When LA punks X released their debut album, Los Angeles, in 1980, you can bet they didn’t imagine they’d be playing it in full 34 years later at a swanky, all-seated Manhattan wine bar/restaurant. But that’s precisely what happens tonight. The first of four consecutive, chronological full-album gigs – where the band play one of their first four albums each night and where the cheapest ticket is $45 for a bar stool – tonight sees the seminal four-piece in their original line-up tackle their blistering debut, and then some.
And yes, it’s an odd, incongruous venue – because even when played, three decades later, by a group of people in their 50s and 60s, Los Angeles sounds like it should be bouncing off the sweat-drenched walls and piss and puke covered floor of some tiny, trashy dive venue – yet the second that X launch into Your Phone’s Off The Hook, But You’re Not it’s almost as if their surroundings evaporate into nothingness. Almost. Everyone’s still seated and much older than they were in 1980, but the energy and the intent is there.
It’s present in the band’s fiery performance, too – a true joy to witness to given that frontwoman Exene Cervenka was diagnosed with multiple sclerosis in 2009 – and they charge through the record as if they’d written it just yesterday, as raw and roughshod as it should be. Nausea is full of forceful self-loathing and venom, while both Los Angeles and The Unheard Music are devilish, brash and uncompromising. The whole performance is dedicated to The Doors’ Ray Manzarek, who produced the album, something which makes Soul Kitchen, their cover of the band’s song from that album, all the more poignant. Yet it’s final The World’s A Mess; It’s In My Kiss that truly bursts and blooms with the spirit in which it was made, with Cervenka – albeit slowly and with a little help – clambering onto the furniture of the people right at the front for the song’s duration. And then it’s done, that first album’s nine songs and 28 minutes resurrected and reburied.
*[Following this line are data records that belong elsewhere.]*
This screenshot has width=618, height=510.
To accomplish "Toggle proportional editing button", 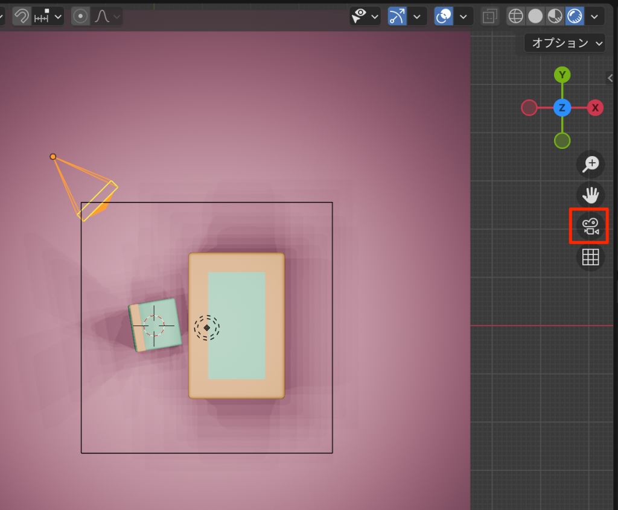I will (81, 16).
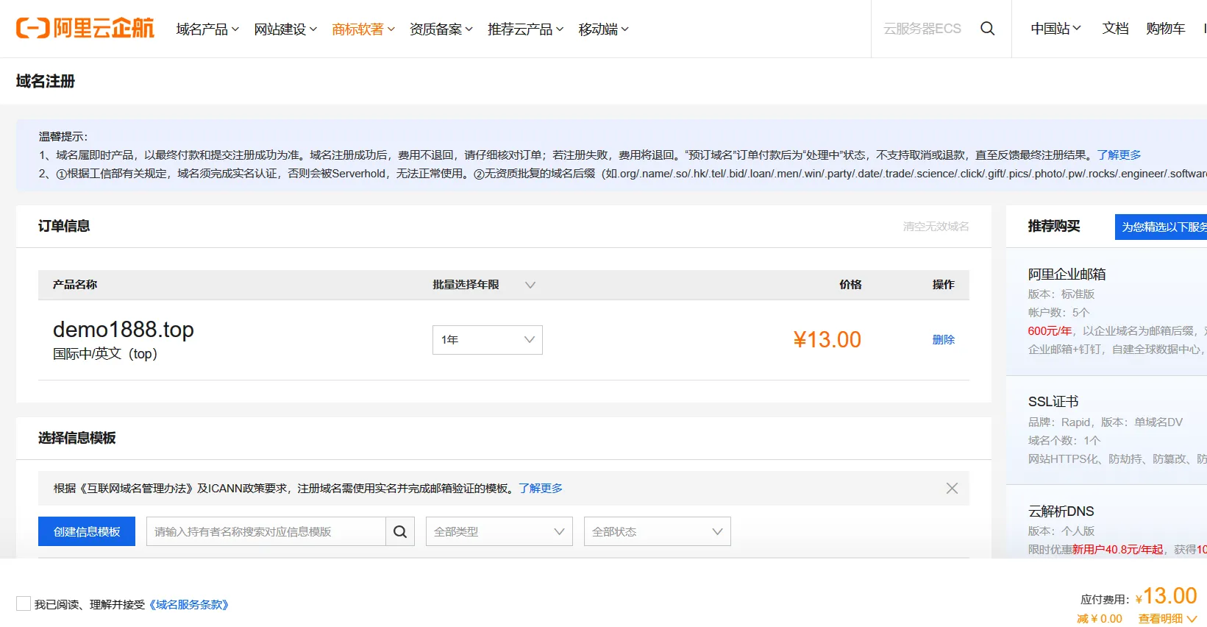1207x627 pixels.
Task: Click the search magnifier icon in header
Action: 987,29
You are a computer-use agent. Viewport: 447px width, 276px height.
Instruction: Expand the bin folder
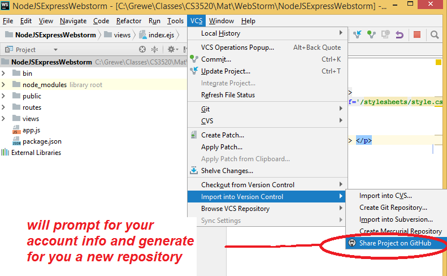coord(5,74)
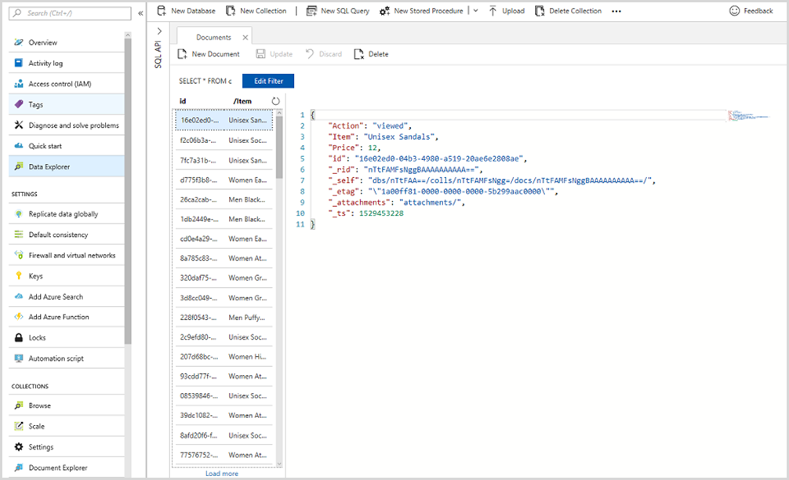This screenshot has width=789, height=480.
Task: Refresh the documents list
Action: point(275,100)
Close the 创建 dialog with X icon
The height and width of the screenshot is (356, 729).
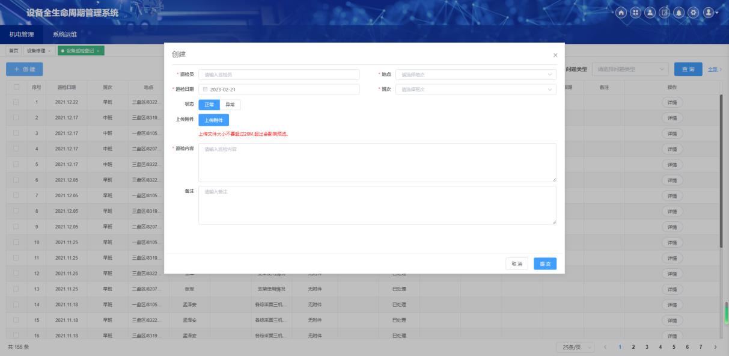pos(554,55)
Were that all, even the most devoted fans would have surely felt a little cheated, but it’s not. After a short intermission, the band return to the stage and play another 13 songs. Surprisingly, given they’re playing it in full the next day, there are quite a few from Wild Gift, including the ferocious bombast of Year 1 and playful rollick of In This House That I Call Home. There’s also the countrified jangle of Huddie Ledbetter’s Dancing With Tears In my Eyes and the sinister snarl of The Hungry Wolf – both from Under The Big Black Sun – which creeps and snarls like its namesake, kicking off the non-album set with fun and force. By the time the band are coaxed out for an encore, the place is a whole lot more relaxed. People break rank, leaving their allocated tables to stand near the stage. As Because I Do brings the evening to a close with a blast of jittery nerves and noise, it’s already clear that no matter where they’re playing, X are just as important and empowered and full of integrity as ever.